I guess it's in the genes, Mom, it's in the genes. xo
4 thick slices stake country bread, crusts removed
1/2 to 1 cup whole milk
2 tbsp. chopped marjoram or oregano
3 tbsp. chopped parsley
1 garlic clove
1 cup ricotta
1 cup freshly grated Parmesan cheese
1/3 cup finely diced onion
1 or 2 eggs as needed
sea salt and pepper
olive oil for frying
8 cups cooked winter squash strands, baked at 400 degrees for 45-60 minutes
Tomato sauce (I used a jar of my favorite kind)
Put the bread in a pie plate and pour milk over it. If it's on the soft side, use little milk, if it's hard, use more. While chopping everything else, return to the bread now and then to move it around, squeezing the wet pieces over the drier ones. When all the bread is soft, squeeze out excess milk. Put it in a food processor and pulse just enough to break it up into corse crumbs, then turn it into a bowl.
Chop the herbs with the garlic and add them to the bread along with the cheeses, onion, and 1 egg. Season with 1 teaspoon of salt and plenty of pepper. Mix everything together–your hands are the best tool–then fry a little batter in some olive oil until golden and taste it for salt. You'll also be able to tell if it's too dry (add another egg) or too wet (add more bread crumbs). Shape the dough into spheres or ovals, using about 2 teaspoons each.

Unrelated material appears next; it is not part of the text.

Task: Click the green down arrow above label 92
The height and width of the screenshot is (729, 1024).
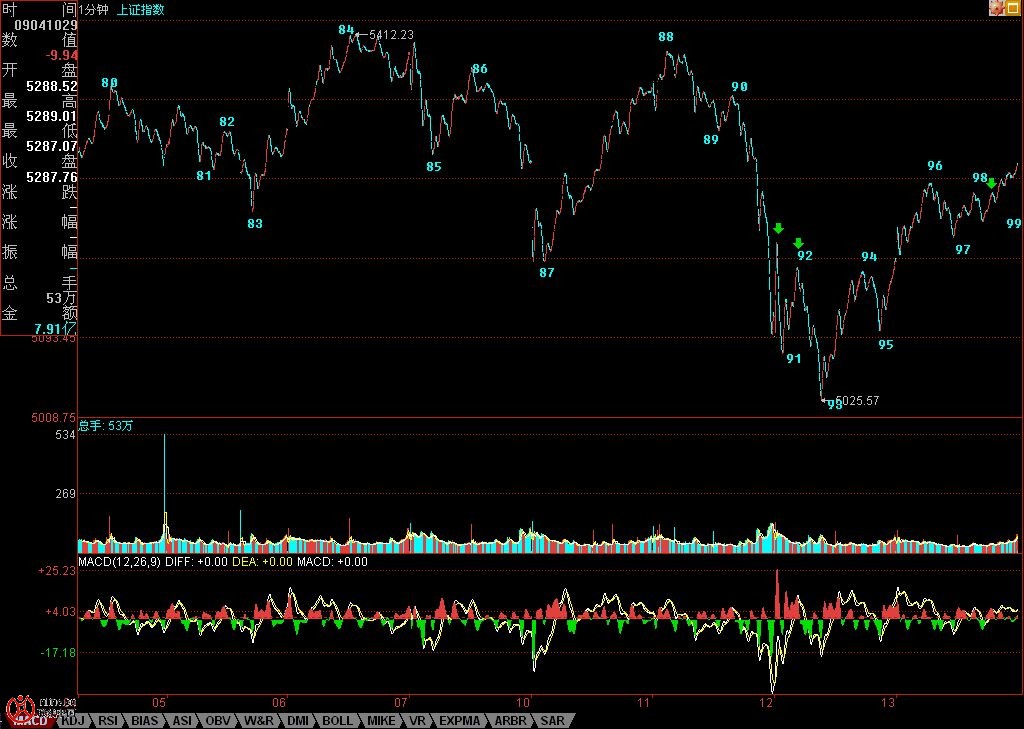Action: point(798,243)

Film a cast-iron or nonstick skillet with olive oil. When hot, add the morsels, taking care not to crowd them, and cook over medium heat, shuffling the pan frequently so that all surfaces brown.
Just before serving, drop the baked squash strands into boiling salted water and cook until tender, about 3 to 5 minutes. Strain, then toss with a a little butter or olive oil and season with salt and pepper.
To serve, nap each plate with tomato sauce, heap the "spaghetti" over it, add the fritters, and garnish with a little minced parsley.